__DIRECTION__
Write out each line of the data in which the word "Task" appears.

··· DATA TO USE ···

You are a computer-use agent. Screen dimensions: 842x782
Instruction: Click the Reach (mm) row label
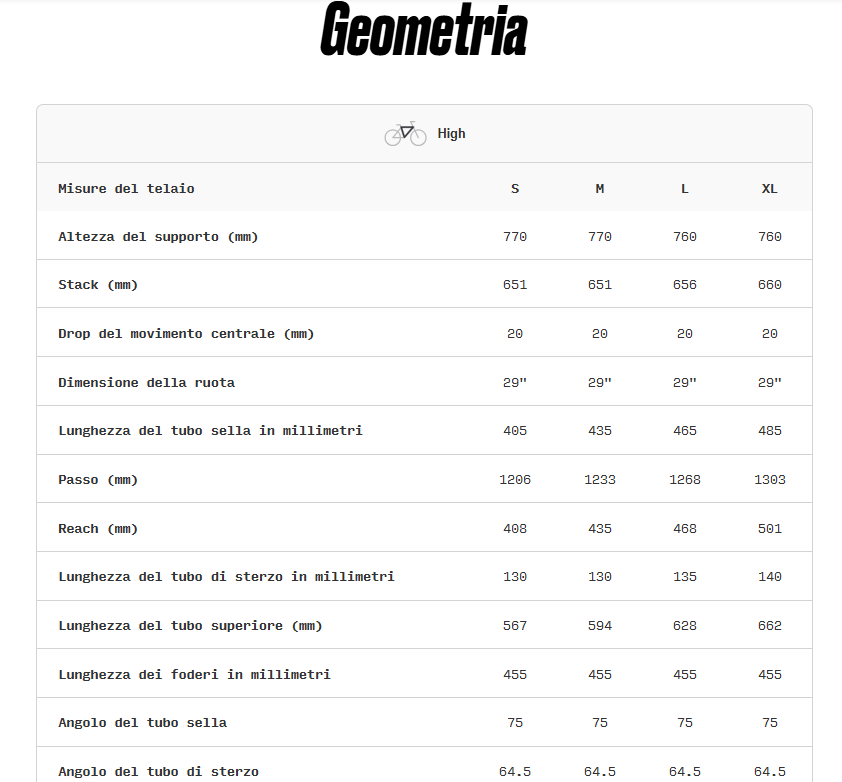coord(98,529)
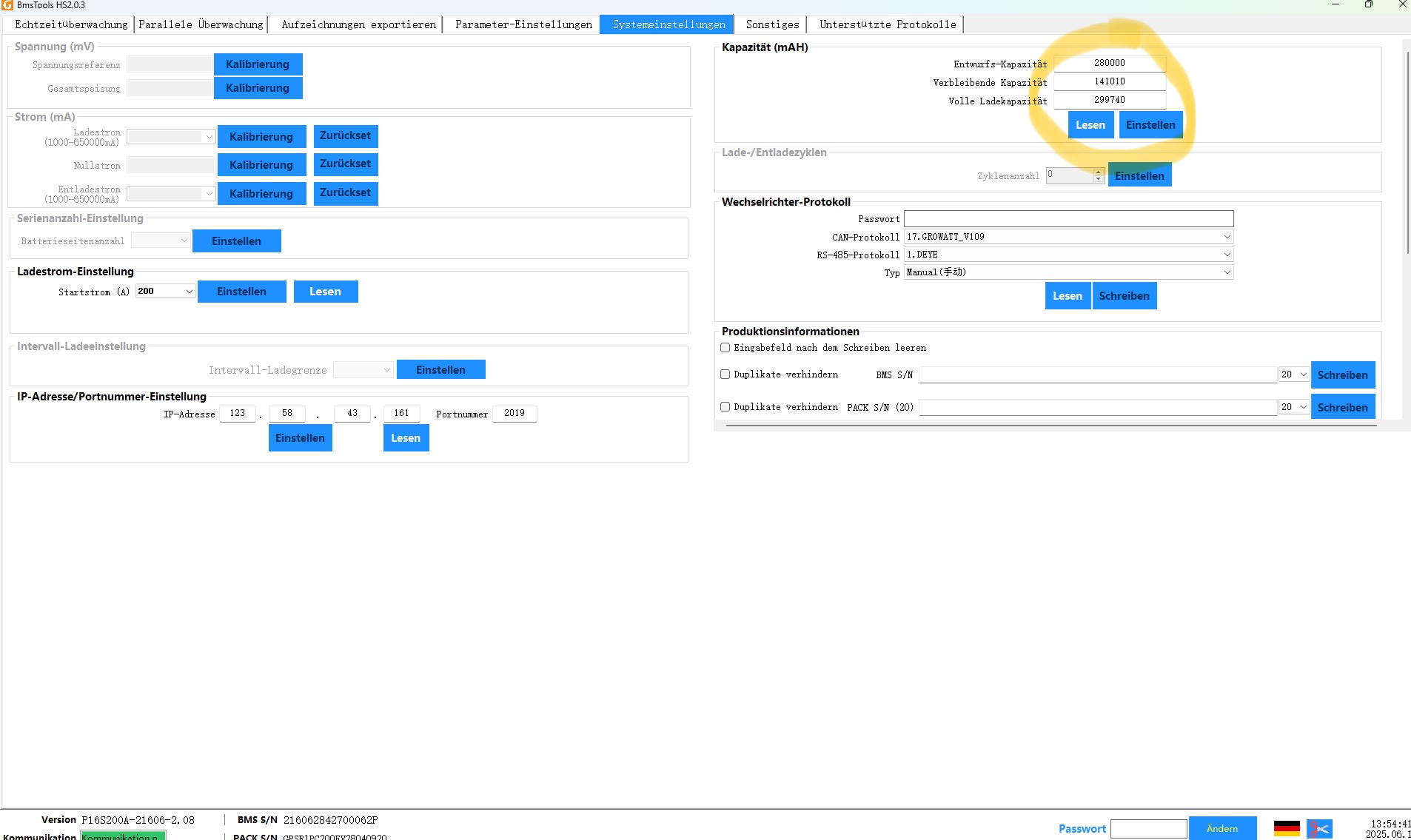
Task: Open Unterstützte Protokolle tab
Action: 888,24
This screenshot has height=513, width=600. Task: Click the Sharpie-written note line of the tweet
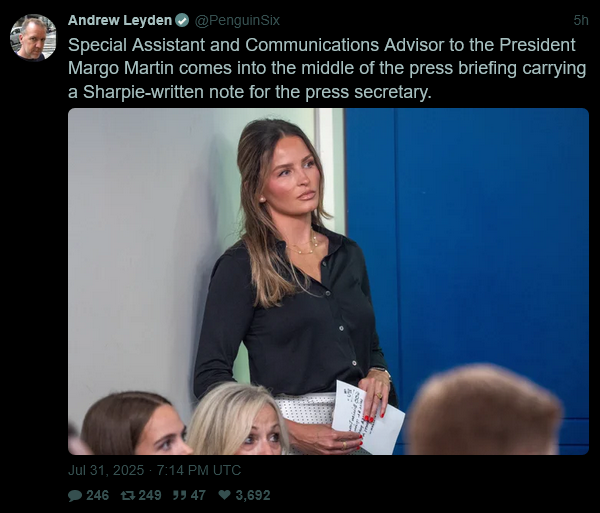click(x=249, y=92)
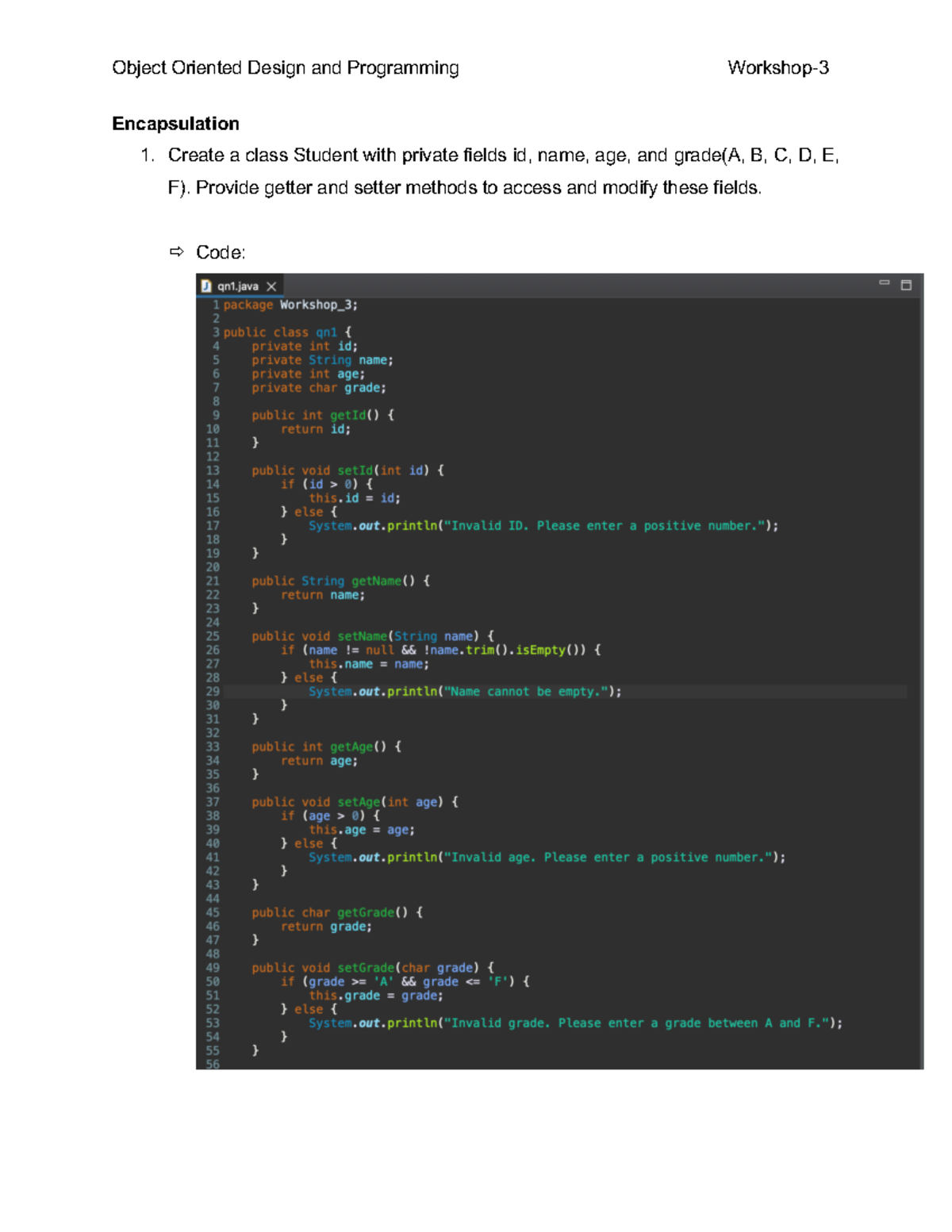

···

__FINAL ANSWER__
Task: Open Unterstützte Protokolle tab
This screenshot has height=513, width=600. Task: Click the Sharpie-written note line of the tweet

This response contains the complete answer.